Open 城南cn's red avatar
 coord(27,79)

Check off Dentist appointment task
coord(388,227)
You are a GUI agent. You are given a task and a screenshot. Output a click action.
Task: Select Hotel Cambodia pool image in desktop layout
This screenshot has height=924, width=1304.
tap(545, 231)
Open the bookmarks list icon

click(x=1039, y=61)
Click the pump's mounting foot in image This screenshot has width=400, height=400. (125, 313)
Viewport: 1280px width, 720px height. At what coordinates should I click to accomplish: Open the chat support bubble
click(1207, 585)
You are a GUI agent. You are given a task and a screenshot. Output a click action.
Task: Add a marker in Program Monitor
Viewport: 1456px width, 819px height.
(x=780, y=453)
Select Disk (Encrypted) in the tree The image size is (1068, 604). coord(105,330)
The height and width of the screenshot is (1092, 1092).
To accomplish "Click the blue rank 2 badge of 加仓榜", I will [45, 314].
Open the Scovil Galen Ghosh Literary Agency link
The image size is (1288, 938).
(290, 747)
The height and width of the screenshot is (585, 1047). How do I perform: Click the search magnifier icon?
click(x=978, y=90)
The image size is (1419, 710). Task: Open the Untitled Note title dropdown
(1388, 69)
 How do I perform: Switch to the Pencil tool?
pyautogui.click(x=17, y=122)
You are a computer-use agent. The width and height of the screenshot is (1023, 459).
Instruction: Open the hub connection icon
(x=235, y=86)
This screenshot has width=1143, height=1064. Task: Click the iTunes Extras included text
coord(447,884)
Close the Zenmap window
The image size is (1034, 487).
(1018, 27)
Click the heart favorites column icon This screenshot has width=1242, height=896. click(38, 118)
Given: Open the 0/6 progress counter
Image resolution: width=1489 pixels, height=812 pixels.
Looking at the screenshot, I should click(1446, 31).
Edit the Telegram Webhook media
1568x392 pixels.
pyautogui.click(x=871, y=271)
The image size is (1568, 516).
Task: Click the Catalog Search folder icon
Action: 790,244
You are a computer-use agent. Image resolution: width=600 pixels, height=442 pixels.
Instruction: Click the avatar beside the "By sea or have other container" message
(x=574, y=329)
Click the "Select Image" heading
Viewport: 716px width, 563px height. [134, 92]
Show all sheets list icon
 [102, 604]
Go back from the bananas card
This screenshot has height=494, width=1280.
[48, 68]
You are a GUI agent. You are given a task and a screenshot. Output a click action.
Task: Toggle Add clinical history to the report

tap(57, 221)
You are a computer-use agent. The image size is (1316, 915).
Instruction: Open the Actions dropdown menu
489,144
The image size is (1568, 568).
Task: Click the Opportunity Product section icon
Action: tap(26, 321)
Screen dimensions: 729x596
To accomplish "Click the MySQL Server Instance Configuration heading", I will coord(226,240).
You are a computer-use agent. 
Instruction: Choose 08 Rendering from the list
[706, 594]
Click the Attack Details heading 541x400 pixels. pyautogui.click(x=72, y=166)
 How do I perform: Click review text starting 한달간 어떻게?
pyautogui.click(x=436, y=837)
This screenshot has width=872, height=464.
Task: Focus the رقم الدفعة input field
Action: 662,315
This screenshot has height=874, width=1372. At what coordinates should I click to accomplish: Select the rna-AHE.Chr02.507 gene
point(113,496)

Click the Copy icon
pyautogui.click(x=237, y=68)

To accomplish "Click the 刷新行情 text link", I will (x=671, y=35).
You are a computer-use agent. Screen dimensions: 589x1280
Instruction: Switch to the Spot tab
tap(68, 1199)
============
## What the task asks
Among the records above, count the lines that include the word "dimensions" and state the number by itself.

## Task output
2